To do => State only how many lines below include the string "computer".

Collected data entries
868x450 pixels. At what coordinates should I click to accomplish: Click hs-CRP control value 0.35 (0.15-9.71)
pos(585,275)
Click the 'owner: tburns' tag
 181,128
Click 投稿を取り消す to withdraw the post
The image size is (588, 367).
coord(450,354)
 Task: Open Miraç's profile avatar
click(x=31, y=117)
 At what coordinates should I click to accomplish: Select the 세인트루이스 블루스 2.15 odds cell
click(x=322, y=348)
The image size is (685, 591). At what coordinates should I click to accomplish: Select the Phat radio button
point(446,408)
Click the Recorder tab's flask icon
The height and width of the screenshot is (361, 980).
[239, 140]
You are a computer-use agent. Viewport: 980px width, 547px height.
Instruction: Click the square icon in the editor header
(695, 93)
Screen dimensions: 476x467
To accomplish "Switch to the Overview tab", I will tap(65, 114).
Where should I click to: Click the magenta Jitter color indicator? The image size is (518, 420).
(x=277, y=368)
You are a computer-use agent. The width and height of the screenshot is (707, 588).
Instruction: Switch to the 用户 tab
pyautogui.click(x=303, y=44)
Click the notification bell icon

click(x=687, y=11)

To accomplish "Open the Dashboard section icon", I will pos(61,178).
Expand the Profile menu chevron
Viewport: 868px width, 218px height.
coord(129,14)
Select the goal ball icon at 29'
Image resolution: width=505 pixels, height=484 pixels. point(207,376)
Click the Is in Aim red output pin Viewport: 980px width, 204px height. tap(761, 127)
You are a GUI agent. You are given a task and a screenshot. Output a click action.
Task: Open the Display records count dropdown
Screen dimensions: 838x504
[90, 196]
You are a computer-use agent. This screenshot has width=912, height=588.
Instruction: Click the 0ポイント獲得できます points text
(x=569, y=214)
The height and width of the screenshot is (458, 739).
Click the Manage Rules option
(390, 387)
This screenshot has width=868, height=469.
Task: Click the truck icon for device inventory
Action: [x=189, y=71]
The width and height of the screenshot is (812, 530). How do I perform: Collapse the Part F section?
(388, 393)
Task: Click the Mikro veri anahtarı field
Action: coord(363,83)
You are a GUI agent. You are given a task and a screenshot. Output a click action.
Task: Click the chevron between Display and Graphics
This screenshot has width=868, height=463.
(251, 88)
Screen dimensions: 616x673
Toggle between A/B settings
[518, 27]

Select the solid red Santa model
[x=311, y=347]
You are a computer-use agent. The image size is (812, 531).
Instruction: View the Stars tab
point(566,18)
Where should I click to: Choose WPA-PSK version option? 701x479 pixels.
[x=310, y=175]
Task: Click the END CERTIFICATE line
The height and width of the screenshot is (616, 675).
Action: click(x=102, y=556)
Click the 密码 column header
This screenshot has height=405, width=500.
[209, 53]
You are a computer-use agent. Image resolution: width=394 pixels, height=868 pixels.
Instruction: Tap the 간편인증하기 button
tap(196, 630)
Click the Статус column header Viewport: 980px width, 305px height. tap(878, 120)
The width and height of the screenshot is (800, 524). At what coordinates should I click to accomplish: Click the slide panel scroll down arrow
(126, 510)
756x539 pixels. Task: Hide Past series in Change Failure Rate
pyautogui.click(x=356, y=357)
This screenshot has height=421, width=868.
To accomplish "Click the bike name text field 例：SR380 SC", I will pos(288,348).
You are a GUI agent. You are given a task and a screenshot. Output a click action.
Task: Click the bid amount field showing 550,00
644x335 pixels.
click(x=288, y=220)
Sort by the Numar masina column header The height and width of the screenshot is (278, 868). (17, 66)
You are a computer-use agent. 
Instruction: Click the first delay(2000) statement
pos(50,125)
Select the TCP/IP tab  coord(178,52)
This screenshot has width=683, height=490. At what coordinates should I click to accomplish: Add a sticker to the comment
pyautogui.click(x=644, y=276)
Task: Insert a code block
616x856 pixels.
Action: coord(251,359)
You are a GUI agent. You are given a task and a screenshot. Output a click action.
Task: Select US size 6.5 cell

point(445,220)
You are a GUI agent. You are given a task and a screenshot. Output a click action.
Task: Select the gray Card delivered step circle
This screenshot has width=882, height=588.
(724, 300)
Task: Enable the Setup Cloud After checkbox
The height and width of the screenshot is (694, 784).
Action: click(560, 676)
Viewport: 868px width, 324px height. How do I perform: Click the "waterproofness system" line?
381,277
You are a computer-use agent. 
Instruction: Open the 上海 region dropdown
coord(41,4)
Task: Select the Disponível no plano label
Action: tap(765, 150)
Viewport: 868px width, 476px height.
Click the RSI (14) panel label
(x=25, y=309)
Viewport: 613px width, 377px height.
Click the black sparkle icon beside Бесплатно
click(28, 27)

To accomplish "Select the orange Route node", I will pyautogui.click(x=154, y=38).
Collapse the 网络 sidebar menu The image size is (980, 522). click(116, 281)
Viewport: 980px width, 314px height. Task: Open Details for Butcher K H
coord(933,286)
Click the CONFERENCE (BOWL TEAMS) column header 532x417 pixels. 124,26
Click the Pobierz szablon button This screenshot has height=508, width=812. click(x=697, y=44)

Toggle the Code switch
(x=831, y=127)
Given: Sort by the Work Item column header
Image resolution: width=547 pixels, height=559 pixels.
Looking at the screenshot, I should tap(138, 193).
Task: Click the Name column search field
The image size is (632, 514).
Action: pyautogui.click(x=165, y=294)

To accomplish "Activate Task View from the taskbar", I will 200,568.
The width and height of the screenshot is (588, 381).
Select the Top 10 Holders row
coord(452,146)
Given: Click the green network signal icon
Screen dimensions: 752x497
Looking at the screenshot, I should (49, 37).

Response area => 7